1. The wavelength and frequency of the photon before and after the interaction are different. Thus the Compton scattering is inelastic scattering as the frequency (hence the energy) of the photon changes after the collision.

2. The momentum of the electron undergoes a certain change.

Our aim is to find out how these quantities i.e. wavelengths (or frequencies) of the photon before and after the interaction and momentum of the electron are related mathematically. Once we have such relations at our disposal we will be able to predict the outcomes of other similar scatterings (or collisions). This kind of scattering of electromagnetic radiation with matter is known as Compton Scattering.

How To Approach The Problem
Once we have the exact problem statement, our job is to use whatever we know about the system and try to relate the variables of the system which in this case are wavelengths (or frequencies) of the photon and momentum of the electron before and after the collision. At first it may seem that this can be done only if we know the exact mechanism of interaction between an electron and a photon. In physics, however, we frequently encounter problems/phenomena about which we do not pre-knowledge of the exact detailed mechanism. In such cases we have to resort to other (clever) ways for solving such problems or at least to make some prefatory remarks about the concerned mechanism.

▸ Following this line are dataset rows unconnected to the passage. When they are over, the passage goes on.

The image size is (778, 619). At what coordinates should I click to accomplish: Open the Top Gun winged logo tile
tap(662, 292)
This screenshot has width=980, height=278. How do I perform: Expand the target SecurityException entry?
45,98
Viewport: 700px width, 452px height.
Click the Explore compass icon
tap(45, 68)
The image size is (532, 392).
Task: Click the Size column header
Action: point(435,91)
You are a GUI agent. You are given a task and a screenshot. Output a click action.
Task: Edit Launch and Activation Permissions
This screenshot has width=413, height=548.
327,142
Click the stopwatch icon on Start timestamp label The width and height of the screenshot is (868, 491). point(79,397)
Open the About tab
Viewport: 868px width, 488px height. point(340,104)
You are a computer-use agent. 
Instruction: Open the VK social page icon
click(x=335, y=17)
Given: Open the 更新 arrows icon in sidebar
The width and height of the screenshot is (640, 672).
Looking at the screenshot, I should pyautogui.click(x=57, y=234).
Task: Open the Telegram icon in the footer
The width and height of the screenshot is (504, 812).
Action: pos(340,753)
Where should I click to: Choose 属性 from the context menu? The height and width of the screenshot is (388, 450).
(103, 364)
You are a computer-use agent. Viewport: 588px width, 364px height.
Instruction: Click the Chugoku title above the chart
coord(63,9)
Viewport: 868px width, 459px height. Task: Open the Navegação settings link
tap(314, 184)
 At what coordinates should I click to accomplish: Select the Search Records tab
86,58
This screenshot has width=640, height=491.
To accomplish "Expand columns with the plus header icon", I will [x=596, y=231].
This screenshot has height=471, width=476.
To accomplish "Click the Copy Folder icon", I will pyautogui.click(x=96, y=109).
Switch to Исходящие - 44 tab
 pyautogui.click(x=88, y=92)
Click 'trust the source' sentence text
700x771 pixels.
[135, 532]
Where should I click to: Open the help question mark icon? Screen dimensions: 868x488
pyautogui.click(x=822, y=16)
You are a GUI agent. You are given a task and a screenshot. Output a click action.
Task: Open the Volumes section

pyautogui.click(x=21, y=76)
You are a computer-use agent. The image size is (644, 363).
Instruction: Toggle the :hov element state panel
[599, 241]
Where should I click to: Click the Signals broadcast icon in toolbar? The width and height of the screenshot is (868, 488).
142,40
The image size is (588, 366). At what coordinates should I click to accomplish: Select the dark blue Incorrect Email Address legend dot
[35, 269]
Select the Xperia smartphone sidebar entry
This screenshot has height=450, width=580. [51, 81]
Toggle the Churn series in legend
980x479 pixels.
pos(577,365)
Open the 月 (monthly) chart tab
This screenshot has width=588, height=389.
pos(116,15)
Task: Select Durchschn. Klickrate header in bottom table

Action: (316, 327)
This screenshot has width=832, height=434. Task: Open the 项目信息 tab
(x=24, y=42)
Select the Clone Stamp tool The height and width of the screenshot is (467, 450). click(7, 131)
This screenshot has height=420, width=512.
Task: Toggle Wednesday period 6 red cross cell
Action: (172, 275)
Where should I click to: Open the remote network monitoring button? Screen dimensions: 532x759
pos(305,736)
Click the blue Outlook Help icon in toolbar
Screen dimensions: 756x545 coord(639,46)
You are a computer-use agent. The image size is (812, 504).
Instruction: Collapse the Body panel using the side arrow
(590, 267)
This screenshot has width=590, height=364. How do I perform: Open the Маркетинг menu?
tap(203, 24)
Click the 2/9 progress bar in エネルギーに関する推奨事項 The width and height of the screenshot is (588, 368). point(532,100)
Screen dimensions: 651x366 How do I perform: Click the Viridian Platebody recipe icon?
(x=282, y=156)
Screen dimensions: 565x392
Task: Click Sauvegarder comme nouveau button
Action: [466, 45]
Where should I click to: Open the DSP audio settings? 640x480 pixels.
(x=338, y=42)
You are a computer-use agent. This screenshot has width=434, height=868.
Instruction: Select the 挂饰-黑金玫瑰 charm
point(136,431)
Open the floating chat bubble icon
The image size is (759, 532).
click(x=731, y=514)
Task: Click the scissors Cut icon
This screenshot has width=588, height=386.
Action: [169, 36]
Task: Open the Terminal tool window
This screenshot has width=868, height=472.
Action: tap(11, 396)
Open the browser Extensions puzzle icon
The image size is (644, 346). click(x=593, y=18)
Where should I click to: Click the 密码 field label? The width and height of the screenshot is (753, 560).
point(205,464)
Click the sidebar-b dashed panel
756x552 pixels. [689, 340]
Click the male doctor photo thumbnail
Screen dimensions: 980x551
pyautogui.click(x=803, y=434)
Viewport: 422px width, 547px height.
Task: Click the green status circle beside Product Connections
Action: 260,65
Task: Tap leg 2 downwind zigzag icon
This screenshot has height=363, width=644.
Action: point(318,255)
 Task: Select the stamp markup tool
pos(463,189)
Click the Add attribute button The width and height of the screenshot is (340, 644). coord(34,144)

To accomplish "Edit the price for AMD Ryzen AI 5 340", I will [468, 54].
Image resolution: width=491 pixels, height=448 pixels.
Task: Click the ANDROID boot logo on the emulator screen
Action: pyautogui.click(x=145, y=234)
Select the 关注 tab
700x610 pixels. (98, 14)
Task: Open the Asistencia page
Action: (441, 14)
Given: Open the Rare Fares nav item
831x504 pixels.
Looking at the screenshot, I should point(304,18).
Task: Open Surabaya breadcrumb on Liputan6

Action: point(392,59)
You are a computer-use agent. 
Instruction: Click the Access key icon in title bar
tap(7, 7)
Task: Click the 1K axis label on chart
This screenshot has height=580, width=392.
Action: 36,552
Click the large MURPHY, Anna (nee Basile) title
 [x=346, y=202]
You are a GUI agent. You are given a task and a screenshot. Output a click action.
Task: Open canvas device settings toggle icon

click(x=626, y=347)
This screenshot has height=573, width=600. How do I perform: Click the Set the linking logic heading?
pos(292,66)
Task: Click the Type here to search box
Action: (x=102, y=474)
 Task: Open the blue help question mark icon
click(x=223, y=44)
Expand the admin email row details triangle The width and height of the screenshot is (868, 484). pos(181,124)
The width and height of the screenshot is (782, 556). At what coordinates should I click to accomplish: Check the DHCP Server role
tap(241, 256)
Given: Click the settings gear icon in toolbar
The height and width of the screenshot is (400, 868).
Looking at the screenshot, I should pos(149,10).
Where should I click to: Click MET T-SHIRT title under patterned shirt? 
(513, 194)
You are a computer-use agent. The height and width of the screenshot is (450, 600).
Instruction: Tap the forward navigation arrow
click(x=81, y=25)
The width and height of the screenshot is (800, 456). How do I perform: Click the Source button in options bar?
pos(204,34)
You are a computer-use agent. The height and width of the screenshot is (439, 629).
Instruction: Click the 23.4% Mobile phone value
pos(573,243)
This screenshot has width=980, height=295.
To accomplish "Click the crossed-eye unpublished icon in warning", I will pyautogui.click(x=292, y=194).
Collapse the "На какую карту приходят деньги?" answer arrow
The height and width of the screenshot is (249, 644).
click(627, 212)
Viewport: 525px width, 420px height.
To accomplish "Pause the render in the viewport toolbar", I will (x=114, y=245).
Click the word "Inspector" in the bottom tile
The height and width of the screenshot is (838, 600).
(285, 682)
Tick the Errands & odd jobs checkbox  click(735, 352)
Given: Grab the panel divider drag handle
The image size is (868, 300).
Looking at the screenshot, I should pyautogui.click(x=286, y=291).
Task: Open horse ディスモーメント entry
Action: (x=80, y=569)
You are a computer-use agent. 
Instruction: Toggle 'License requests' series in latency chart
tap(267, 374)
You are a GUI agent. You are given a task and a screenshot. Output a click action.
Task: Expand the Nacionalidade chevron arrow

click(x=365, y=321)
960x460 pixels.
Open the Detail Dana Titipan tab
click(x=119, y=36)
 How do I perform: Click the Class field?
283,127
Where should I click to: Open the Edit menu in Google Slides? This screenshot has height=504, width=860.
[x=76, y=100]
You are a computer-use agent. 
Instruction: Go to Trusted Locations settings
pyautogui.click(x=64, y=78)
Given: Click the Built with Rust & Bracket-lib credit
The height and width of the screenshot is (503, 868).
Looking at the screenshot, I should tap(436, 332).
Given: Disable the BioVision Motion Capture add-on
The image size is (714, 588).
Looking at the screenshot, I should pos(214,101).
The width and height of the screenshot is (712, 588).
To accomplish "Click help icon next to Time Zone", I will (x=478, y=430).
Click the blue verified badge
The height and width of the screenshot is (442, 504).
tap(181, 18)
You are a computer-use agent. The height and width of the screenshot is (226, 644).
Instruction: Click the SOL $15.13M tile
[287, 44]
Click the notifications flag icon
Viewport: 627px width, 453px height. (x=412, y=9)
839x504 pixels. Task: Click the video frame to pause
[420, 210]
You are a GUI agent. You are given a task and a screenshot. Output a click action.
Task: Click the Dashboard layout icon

To start with, we first think of some general rules/principles that are found to be obeyed always (verified through a large number of experiments) in all kinds of processes and systems. We then assume that the system under investigation must also obey these rules irrespective of the mechanism(s) involved. Our job is then to write down these rules in mathematical form in terms of (known) variables of the system. This yields a set of equations relating variables of the system. After this, all we have to do is to solve these equations which may involve things like differential equations, integral equations or simple algebra like adding and subtracting equations, etc. and deduce as much information as possible about the mechanism and if possible, make predictions which could be tested experimentally. This serves to verify the validity of such general rules as well as gives insight into the physics of the process. Let us see how we can solve the present problem with this recipe.

Solving The Problem
In the present situation, we have no idea at all as to how the photon and electron interact with each other and yet we are required to solve the problem. Here, we start with information we have about this system. We know from our experience and the results of a large number of experiments conducted so far that energy and momentum of systems are always found to be conserved irrespective of the intrinsic characteristics of systems. Therefore, it is natural to expect whatever be the way the electron and photon interact with each other, the total energy and momentum before and after the interaction must be conserved. Let us see what we get when we apply these rules to our system.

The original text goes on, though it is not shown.